Ce qui n'empêche pas les cadres et les professions intellectuelles de demeurer majoritairement pour le oui à la Constitution, comme elles l'étaient lors du référendum sur Maastricht, en 1992, comme le pointe M. Duhamel dans un article intitulé "L'imprévisible référendum européen", paru récemment dans L'Etat de l'opinion ,2005 (Seuil, 318 p., 25 euros).

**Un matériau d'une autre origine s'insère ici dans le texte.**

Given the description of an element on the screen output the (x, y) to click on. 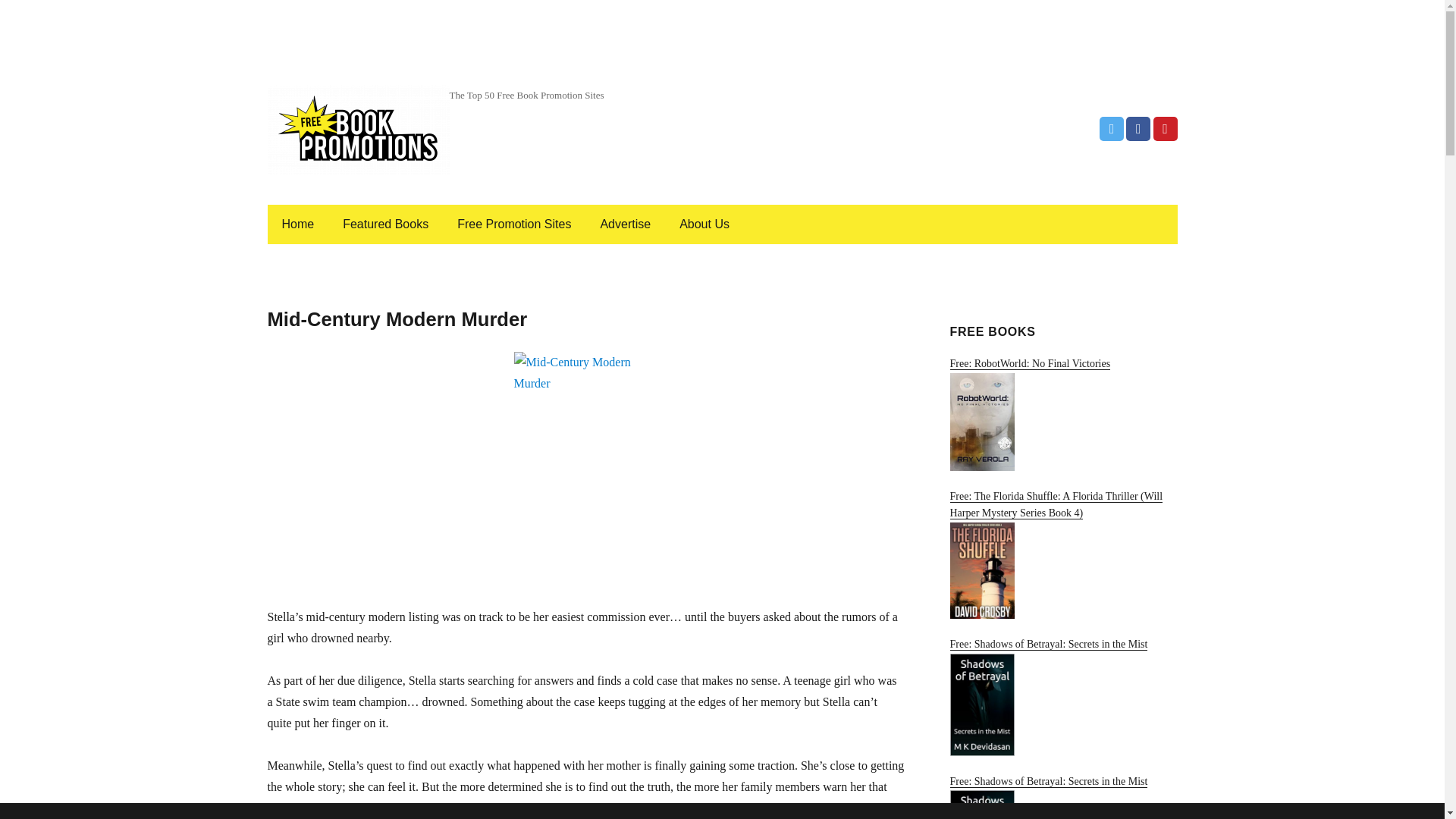
Free: RobotWorld: No Final Victories (1062, 413)
Advertise (625, 224)
About Us (703, 224)
Free: Shadows of Betrayal: Secrets in the Mist (1062, 797)
Pinterest (1164, 128)
Free: Shadows of Betrayal: Secrets in the Mist (1062, 696)
Facebook (1137, 128)
Home (297, 224)
Twitter (1111, 128)
Featured Books (385, 224)
Given the description of an element on the screen output the (x, y) to click on. 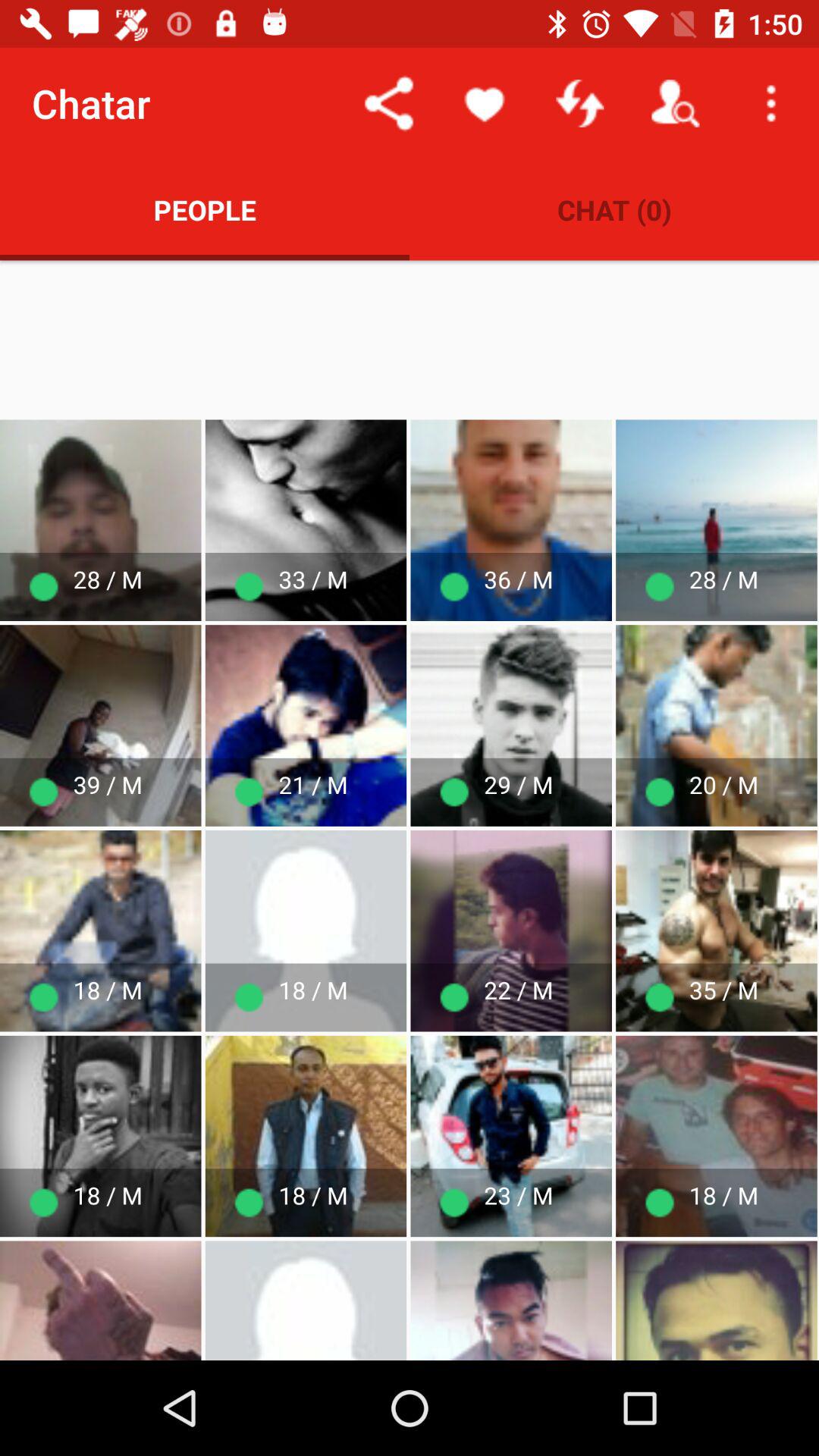
scroll until people icon (204, 209)
Given the description of an element on the screen output the (x, y) to click on. 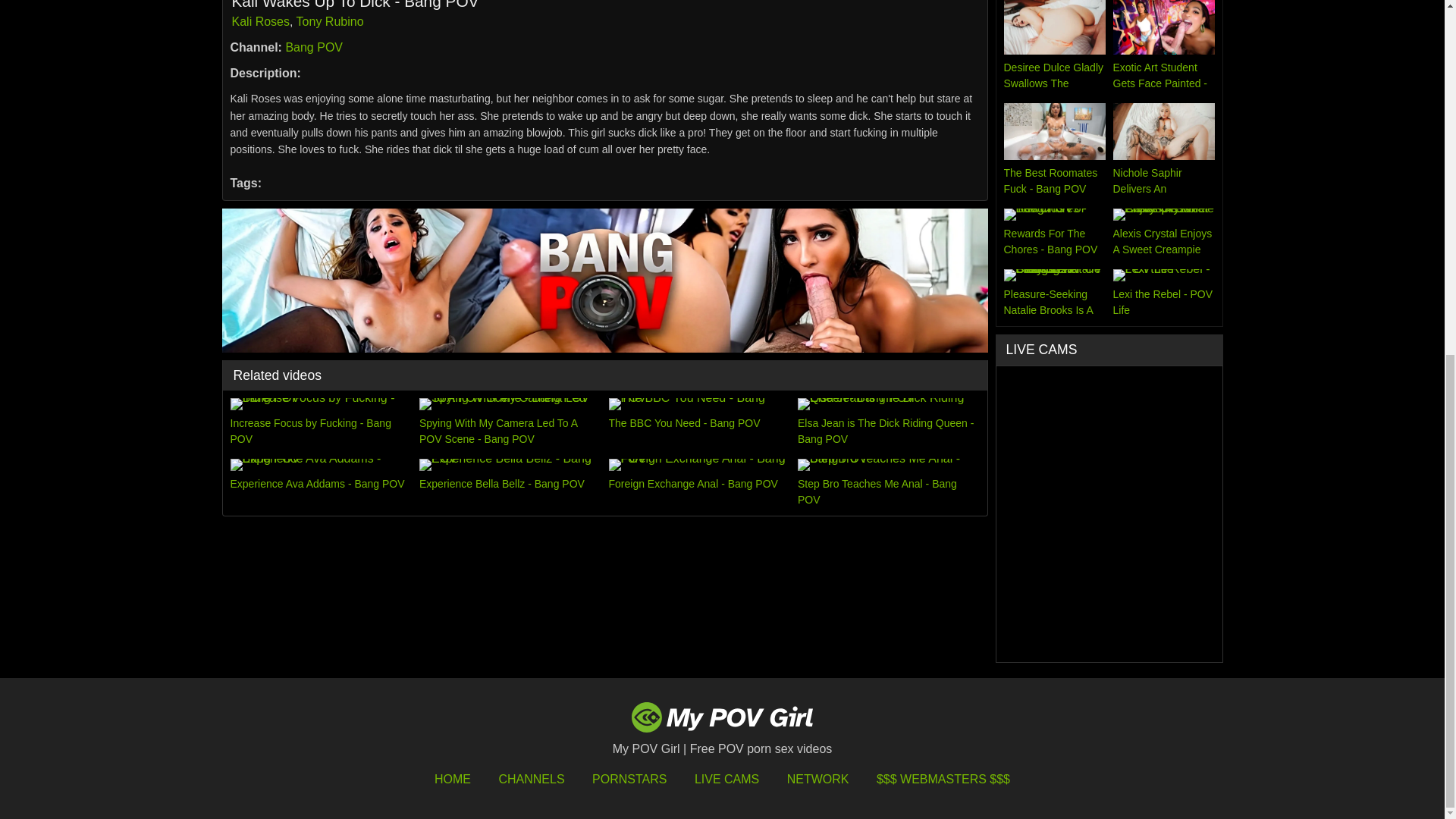
Spying With My Camera Led To A POV Scene - Bang POV (510, 422)
Increase Focus by Fucking - Bang POV (321, 422)
Tony Rubino (330, 21)
Kali Roses (260, 21)
Bang POV (313, 47)
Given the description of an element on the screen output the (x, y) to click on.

C'était toutefois avant le retournement en faveur du non - au niveau de l'ensemble des Français - révélé par les sondages voilà une dizaine de jours. Pour les professions intellectuelles, le oui, en effet, s'est tassé.

Nicolas Weill

Clubs et fondations politiques redoublent d'efforts pour diffuser notes, ouvrages et rapports visant à orienter ou éclairer le choix des électeurs. La Fondation pour l'innovation politique, présidée par Francis Mer et proche de l'UMP, consacre sa note de mars 2005 à "ce que change la Constitution européenne pour la personne et le citoyen, l'entreprise et le salarié, le syndicat, le parti politique et les Eglises, l'élu et l'administration" . En temps réel, un club de centre gauche, lance, en coédition avec Flammarion, le premier d'une série d'ouvrages. Dans L'Europe déclassée ? (136 p., 14 €), trois économistes - - Olivier Blanchard du Massachusetts Institute of Technology (Etats-Unis), Jean Pisani-Ferry, qui anime un think tank dont le siège est à Bruxelles, et Charles Wyplosz, de l'Institut universitaire des hautes études internationales de Genève (Suisse) -- s'attaquent, avec des points de vue différents, à "la thèse du déclassement économique de l'Europe face à une Amérique vigoureuse et une Asie ascendante". "L'industrie intellectuelle du déclin" rejoint l' "euroscepticisme" , estiment les animateurs d'En temps réel.